▶ Problem description:
Leaving out pictures, output exactly the lines below from the one that has "The width and" through the one that has "Task: Expand the Impressions dropdown arrow", and nothing else.

---+---

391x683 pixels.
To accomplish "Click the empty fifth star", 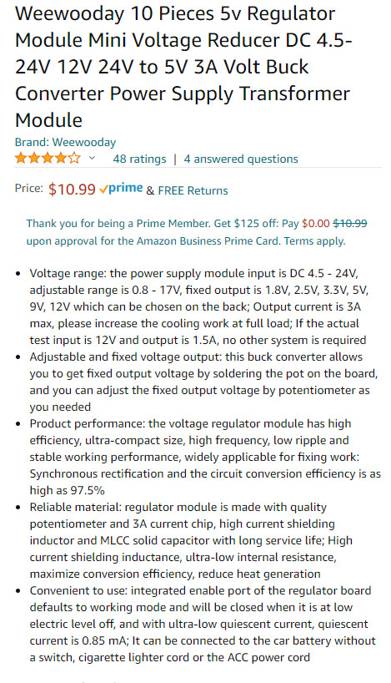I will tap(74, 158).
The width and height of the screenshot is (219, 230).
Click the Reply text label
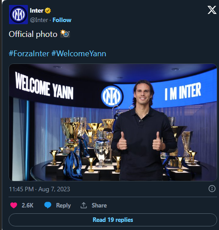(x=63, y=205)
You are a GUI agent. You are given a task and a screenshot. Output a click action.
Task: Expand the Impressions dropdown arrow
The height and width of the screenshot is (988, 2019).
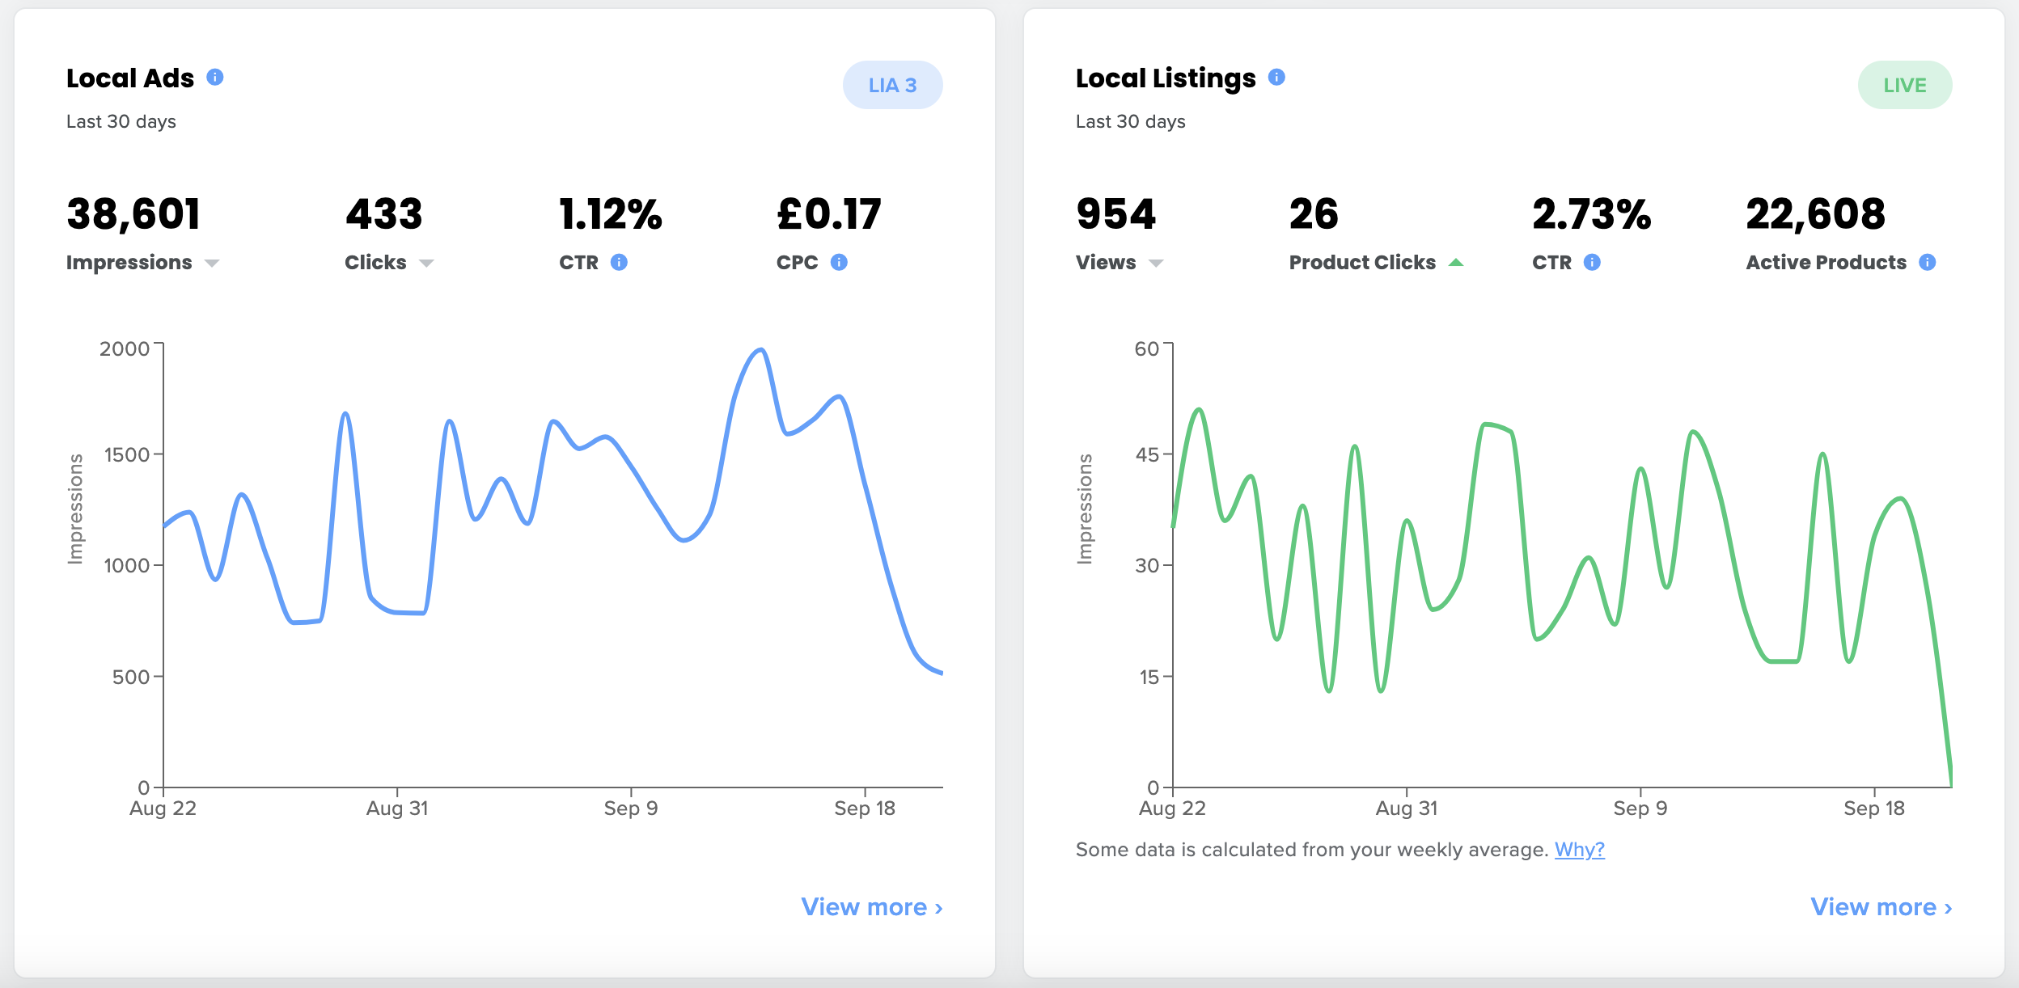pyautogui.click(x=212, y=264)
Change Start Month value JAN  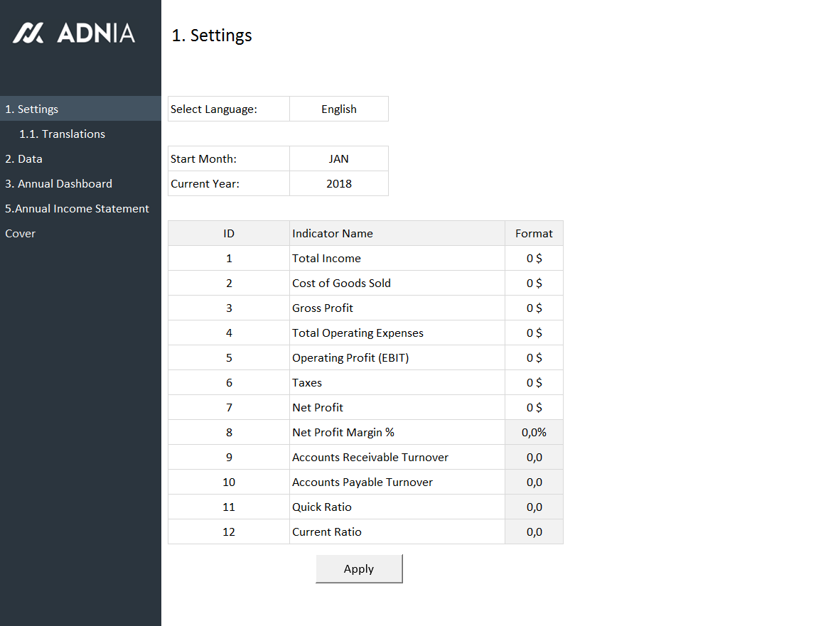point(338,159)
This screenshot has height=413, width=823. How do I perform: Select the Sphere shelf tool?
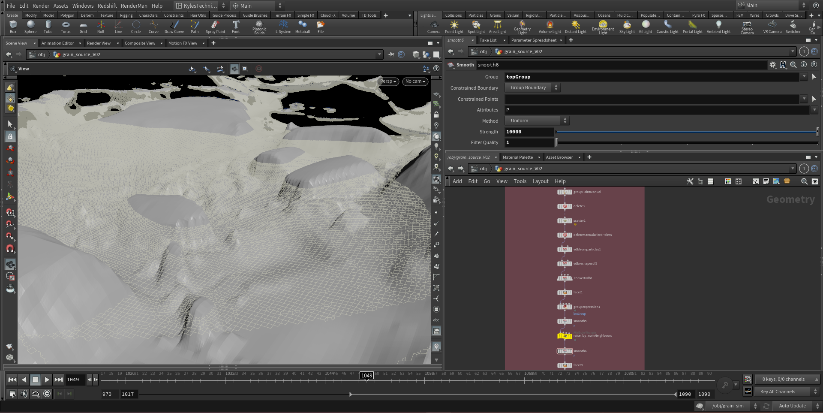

---+---

▶ Answer to the exercise:
The width and height of the screenshot is (219, 230).
Click the Reply text label
(x=63, y=205)
You are a GUI agent. You are given a task and a screenshot. Output a click action.
Task: Expand the Impressions dropdown arrow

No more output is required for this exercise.